Hotel by the River (Hong Sang Soo, 2018)

Aunque con opinión dividida entre nosotros, la película del director coreano resultó aprobada por Capitán pillo y los Punki Panza. Se dice que este prolífico director realiza sus películas muy rápidamente. Al parecer ha filmado cinco durante 2018 y Hotel by the River parece que la rodó en quince días. Admiro ese minimalismo: un hotel en las afueras, seis actores, poco diálogo, ningún plano ni movimiento de cámara injustificado. El film narra dos historias que casi ni se tocan, cada una parece seguir su propio camino, si no fuera por la ventana del Hotel desde la cual el protagonista ve en algún momento a las protagonistas de la otra historia, o cuando intercambian alguna palabra. Las dos historias nos conectan con los temas que, como decía, azarosamente nos fueron acompañando durante el Festival: el duelo, la muerte. La historia principal nos cuenta el encuentro entre un veterano, reconocido y simpático poeta Younghwam (Ki Joo-Bong) y sus dos hijos, con quienes mantiene una curiosa conversación durante la mayor parte de la película, en la que, por lo general, los crítica por sus modos de vida. La historia secundaria nos muestra la relación entre dos amigas, una de las cuales está realizando un duelo tras haber finalizado con su pareja. Pero en realidad esta historia “secundaria” se trueca en una especie de preludio de la “principal” en el final inesperado. Simpática, mínima, sin tantas pretensiones ni grandes vuelcos, limpia, lineal, serena, haciendo alarde de un tiempo propio que nos va introduciendo en la espiritualidad del protagonista, Hotel by the River resultó una grata experiencia cinematográfica.
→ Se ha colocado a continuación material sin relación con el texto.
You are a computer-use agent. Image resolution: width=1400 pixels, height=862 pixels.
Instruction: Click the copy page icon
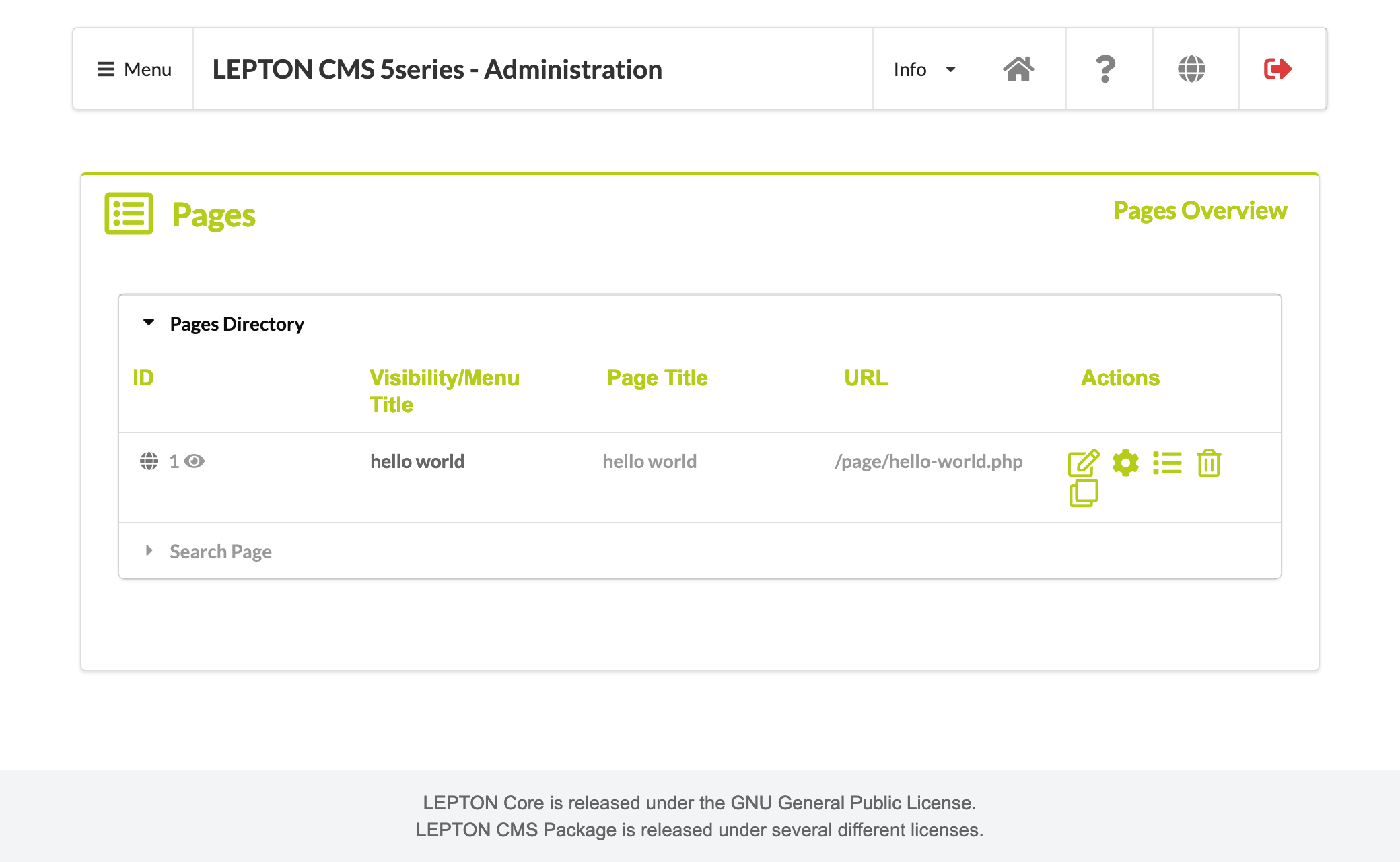click(x=1083, y=493)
Recuerdo que a la salida nos encontramos con Jorge, un argentino radicado en España que se dedica a la crítica literaria, y discutimos sobre la película porque según él, las dos historias no se tocaban. Recuerdo que yo pensé “¿y por qué habrían de tocarse?”
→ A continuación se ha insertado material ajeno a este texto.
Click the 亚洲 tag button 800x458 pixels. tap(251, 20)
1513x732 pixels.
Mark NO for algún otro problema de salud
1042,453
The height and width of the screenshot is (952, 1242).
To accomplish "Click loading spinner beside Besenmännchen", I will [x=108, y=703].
“¿De dónde viene la obligación de que las historias se toquen?” Poco tiempo después que hiciera esa apreciación, la respondí que para mí sí se tocaban, tanto en el film en sí, cuando el poeta se acerca a las mujeres o cuando las observa desde una ventana cuando ellas están conversando en el jardín cubierto de nieve, como a un nivel tal vez mas sutil o subterráneo si uno comprendía que una de las historias se transforma en un preludio o introducción al tema de la otra. Obviamente esta discusión no llegó a mayores, pues Jorge también disfrutó del vino blanco y el risotto que nos preparó Capitán Pillo aquel lunes lluvioso.